* WHAT YOU ARE ASKED TO DO *
In the material below, the lines containing the word "Open" are required; copy each of them.

* MATERIAL TO PROCESS *

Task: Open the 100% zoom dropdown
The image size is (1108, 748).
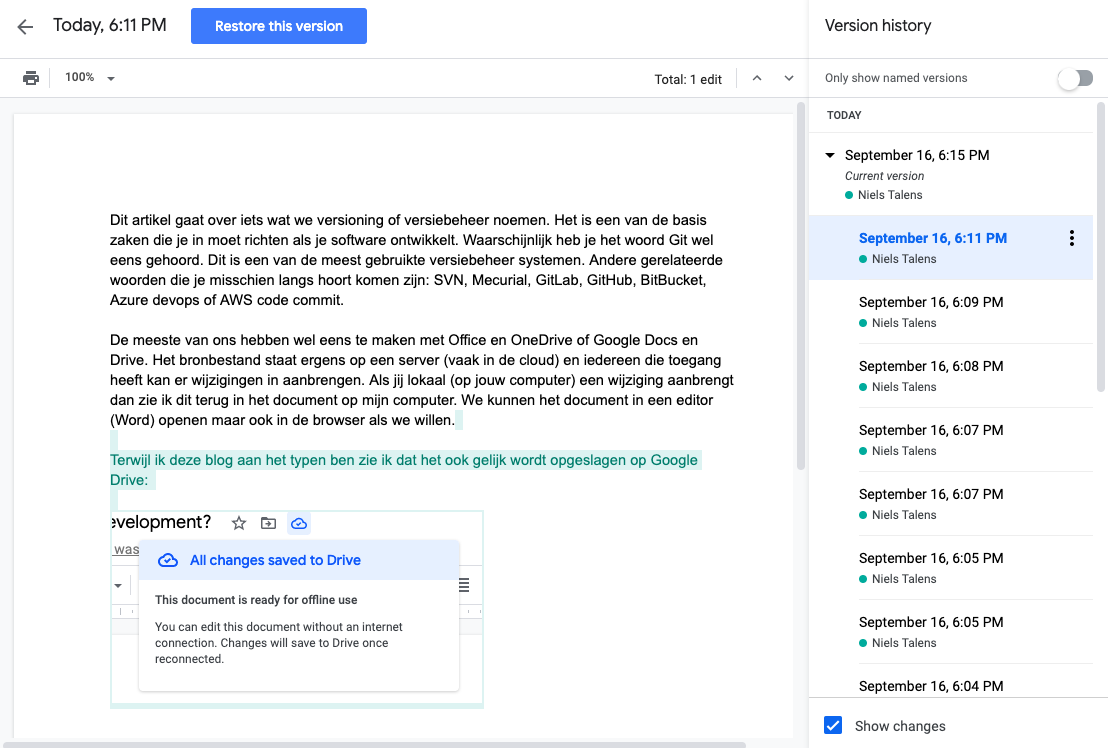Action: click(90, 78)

--

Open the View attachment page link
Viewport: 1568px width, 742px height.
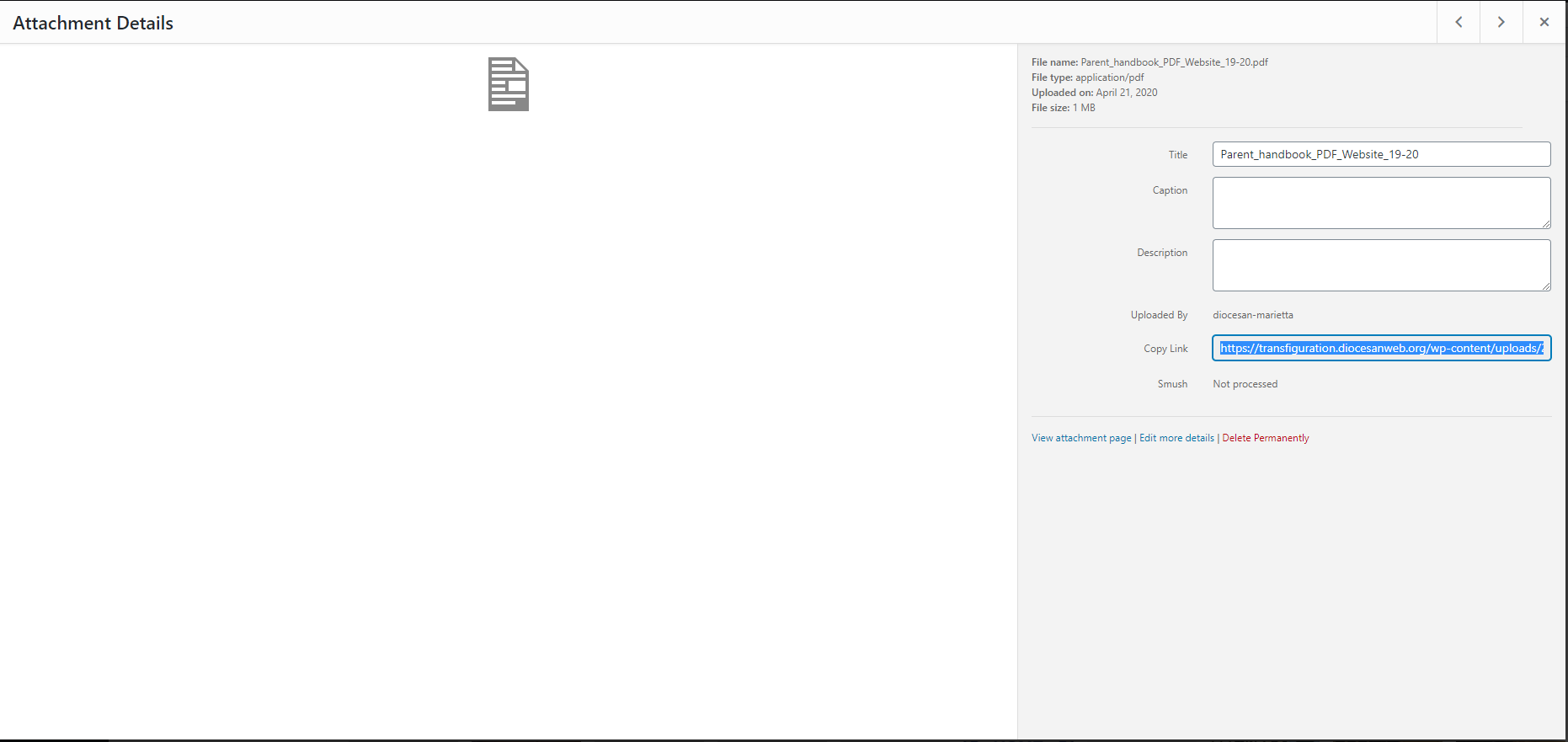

* PROBLEM SOLUTION *
Task: Open the 100% zoom dropdown
Open the View attachment page link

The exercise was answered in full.